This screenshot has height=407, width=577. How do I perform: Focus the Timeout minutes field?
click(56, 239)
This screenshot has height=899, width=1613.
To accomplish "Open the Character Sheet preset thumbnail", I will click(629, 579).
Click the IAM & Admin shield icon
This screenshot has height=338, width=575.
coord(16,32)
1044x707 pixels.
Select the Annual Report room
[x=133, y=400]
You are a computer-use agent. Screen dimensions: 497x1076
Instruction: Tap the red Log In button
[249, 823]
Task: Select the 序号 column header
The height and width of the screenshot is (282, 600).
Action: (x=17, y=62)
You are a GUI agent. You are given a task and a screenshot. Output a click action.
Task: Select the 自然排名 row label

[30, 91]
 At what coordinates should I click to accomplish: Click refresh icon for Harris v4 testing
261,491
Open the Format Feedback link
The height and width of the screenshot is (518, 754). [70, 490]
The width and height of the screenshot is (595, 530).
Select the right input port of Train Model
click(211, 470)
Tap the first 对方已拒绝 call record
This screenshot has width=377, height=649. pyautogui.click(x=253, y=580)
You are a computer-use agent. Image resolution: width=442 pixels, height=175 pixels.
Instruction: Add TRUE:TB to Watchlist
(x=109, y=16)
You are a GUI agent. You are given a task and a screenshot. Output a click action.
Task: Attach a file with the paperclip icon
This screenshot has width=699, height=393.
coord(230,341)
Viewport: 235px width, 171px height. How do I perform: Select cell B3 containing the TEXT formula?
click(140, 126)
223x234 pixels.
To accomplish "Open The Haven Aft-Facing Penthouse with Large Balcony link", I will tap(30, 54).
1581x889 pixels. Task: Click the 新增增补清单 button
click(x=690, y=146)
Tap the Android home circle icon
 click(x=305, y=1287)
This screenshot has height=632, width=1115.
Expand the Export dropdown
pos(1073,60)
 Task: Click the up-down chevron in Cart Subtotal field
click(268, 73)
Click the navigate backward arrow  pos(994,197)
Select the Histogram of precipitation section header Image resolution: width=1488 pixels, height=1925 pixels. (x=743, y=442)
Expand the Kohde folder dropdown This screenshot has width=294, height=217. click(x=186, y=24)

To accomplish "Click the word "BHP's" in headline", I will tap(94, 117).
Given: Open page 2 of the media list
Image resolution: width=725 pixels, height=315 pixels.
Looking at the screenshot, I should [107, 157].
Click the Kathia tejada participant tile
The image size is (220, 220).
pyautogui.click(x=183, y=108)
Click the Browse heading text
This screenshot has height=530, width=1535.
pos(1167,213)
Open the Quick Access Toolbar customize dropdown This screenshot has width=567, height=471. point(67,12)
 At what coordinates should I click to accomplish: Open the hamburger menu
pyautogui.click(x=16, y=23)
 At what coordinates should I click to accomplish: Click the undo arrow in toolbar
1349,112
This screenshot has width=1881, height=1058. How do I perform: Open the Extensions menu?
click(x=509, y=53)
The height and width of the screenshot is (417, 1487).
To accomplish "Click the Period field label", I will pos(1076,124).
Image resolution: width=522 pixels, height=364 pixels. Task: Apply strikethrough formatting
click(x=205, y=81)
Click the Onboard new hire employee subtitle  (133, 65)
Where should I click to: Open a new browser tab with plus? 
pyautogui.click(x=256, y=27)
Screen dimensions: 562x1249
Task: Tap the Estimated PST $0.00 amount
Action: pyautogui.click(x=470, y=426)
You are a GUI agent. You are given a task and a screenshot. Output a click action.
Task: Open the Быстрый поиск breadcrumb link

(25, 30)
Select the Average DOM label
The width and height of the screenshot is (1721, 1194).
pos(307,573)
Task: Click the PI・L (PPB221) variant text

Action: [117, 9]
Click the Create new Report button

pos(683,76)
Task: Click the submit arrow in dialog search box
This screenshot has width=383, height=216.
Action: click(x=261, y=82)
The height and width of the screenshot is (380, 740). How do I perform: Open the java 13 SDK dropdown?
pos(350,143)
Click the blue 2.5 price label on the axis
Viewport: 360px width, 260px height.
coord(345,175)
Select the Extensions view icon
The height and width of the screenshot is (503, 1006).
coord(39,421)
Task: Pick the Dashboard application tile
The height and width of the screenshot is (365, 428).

- **SHORT TASK**
Render everything from the start of the records down to the line containing "will click(629, 579)." as a two-column CSV with headers record_text and answer. Use one row per record, put each value in a quoted field, and replace any line breaks with spaces.

- **EXPECTED OUTPUT**
record_text,answer
"This screenshot has height=407, width=577. How do I perform: Focus the Timeout minutes field?","click(56, 239)"
"This screenshot has height=899, width=1613. To accomplish ""Open the Character Sheet preset thumbnail"",","I will click(629, 579)."